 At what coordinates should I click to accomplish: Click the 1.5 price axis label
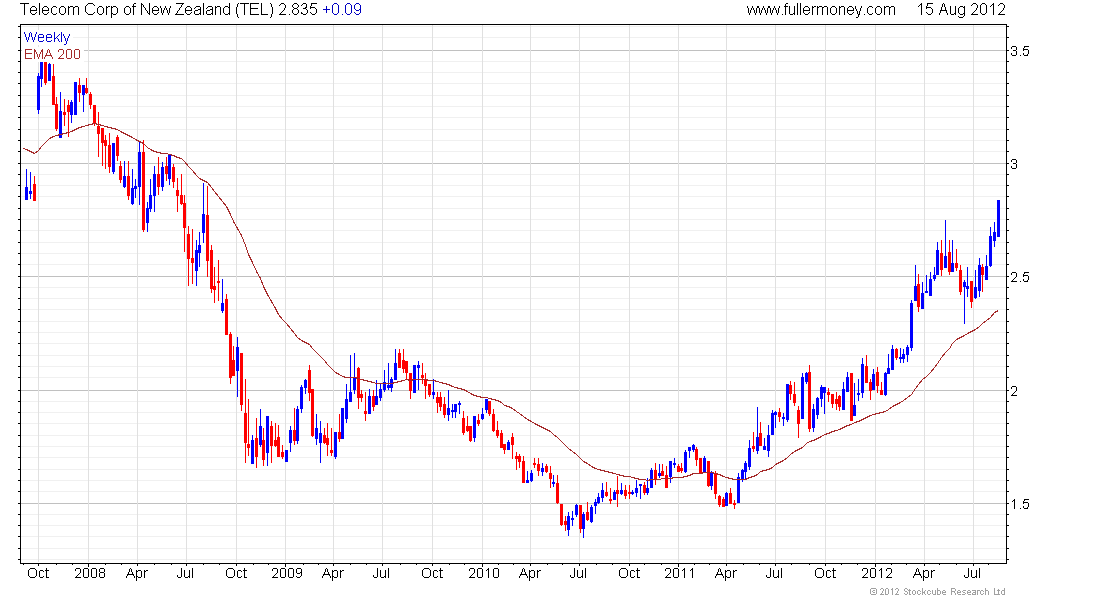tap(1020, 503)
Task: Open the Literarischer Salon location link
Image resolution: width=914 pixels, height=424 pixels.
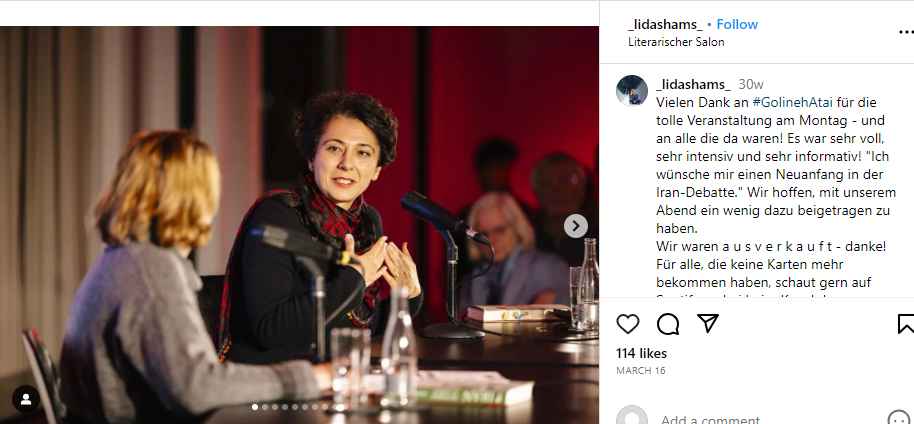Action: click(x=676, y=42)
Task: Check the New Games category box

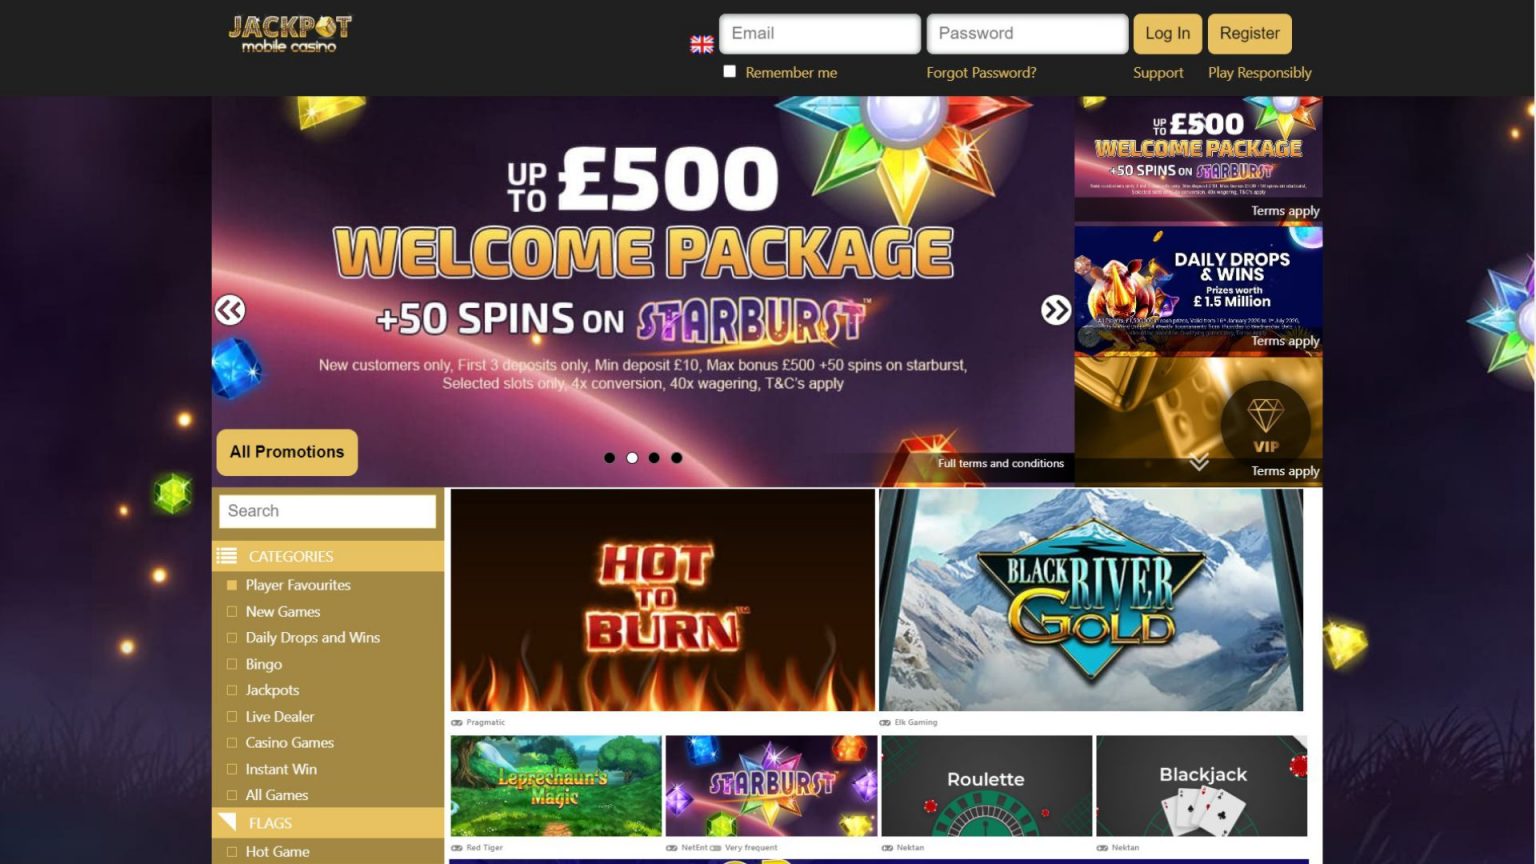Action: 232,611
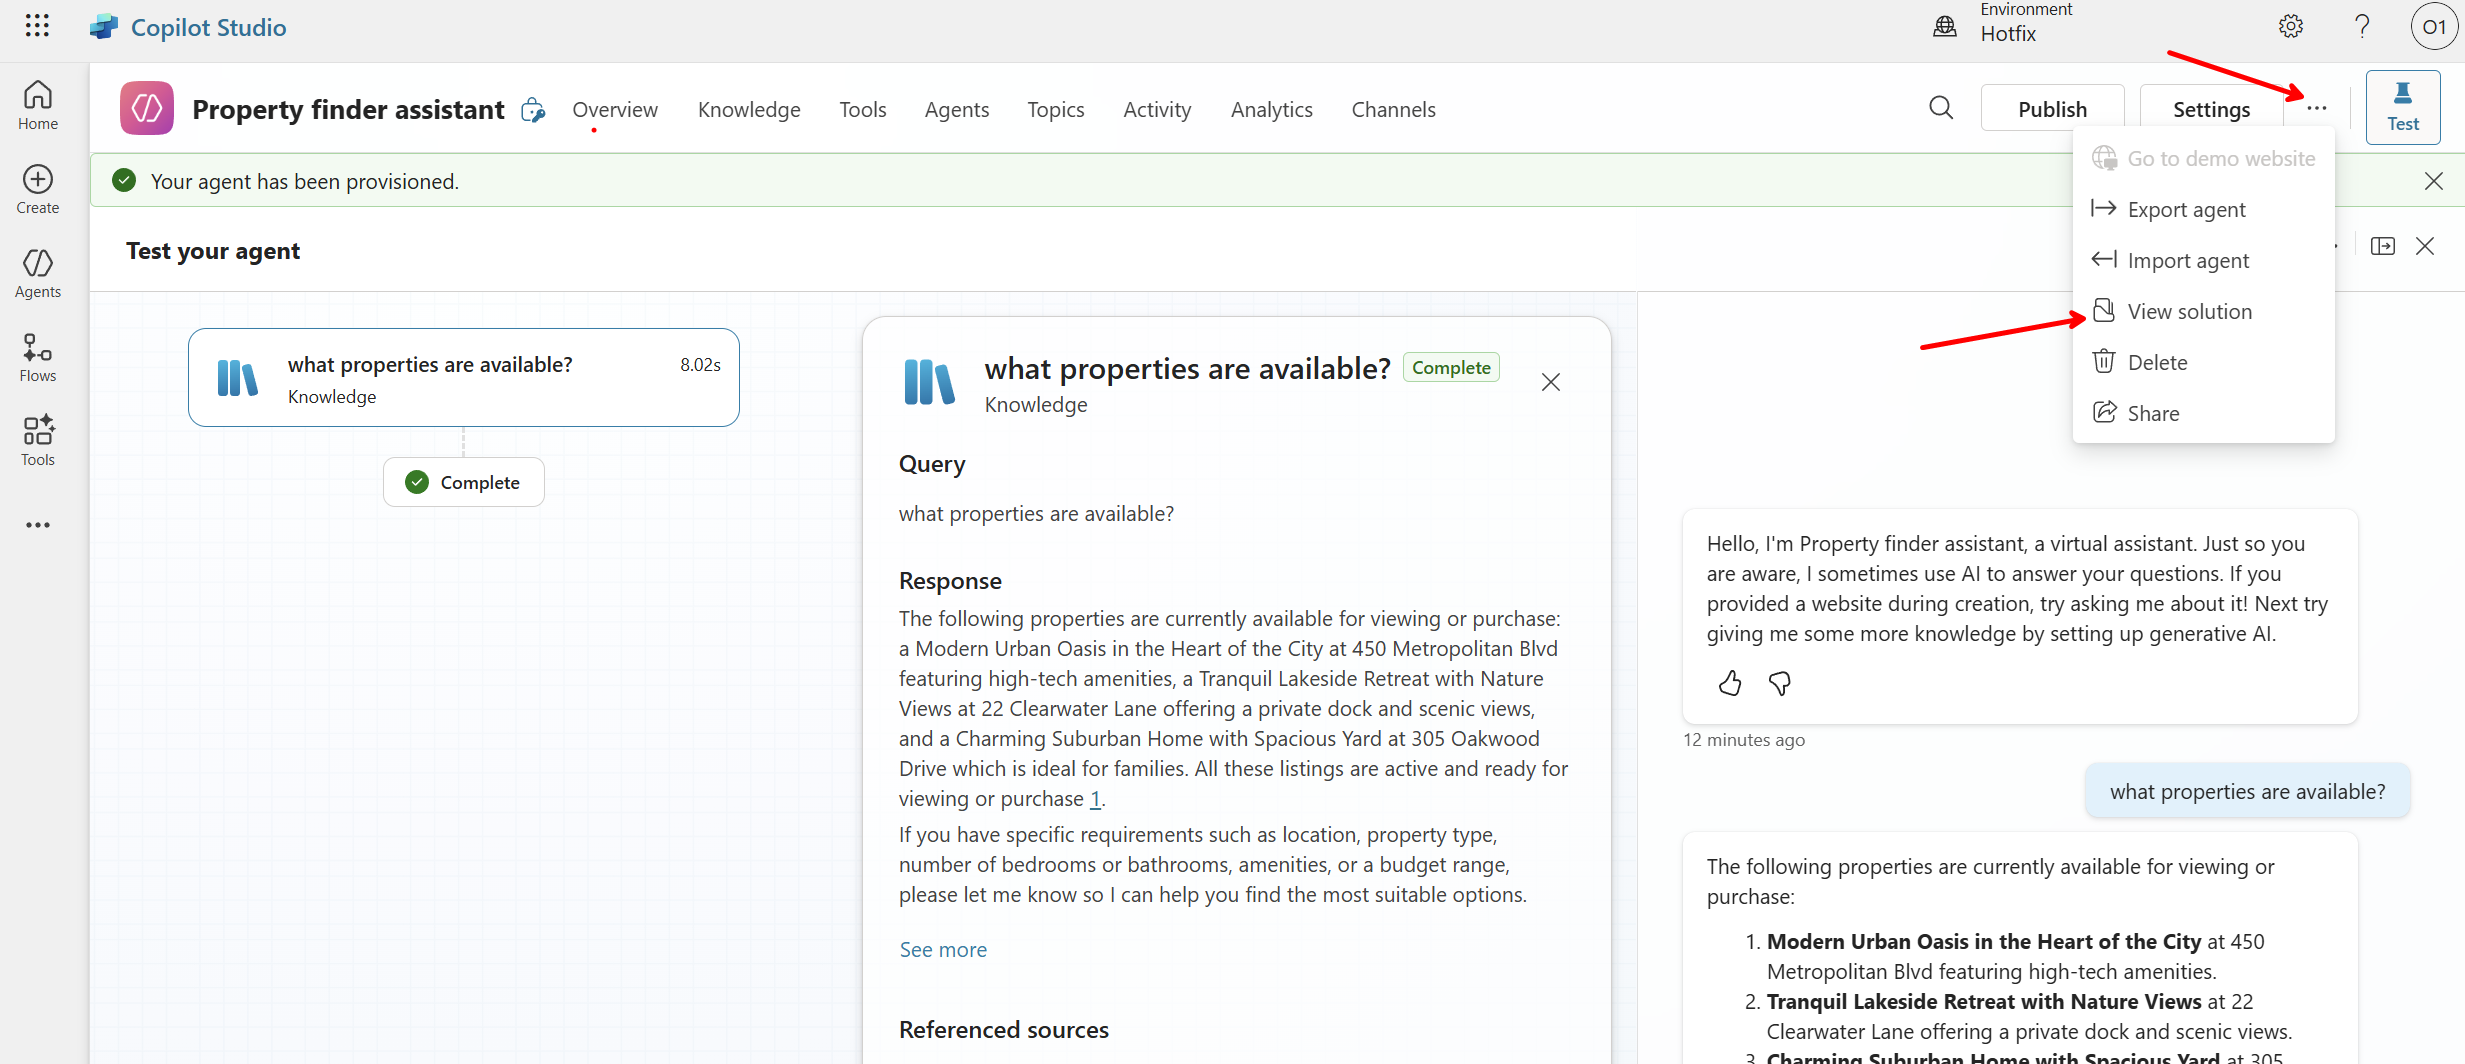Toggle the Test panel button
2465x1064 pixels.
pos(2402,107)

=-=-=-=-=

ACTION ITEM.
Please reproduce the entries from above exactly; images are not part of the copy.

WRITTEN RESPONSE.
 At what coordinates should I click to accomplish: Click the 1.5 price axis label
tap(1020, 503)
Task: Open the Literarischer Salon location link
Image resolution: width=914 pixels, height=424 pixels.
Action: click(x=676, y=42)
Task: Check the New Games category box

Action: 232,611
Toggle the Test panel button
2465x1064 pixels.
pos(2402,107)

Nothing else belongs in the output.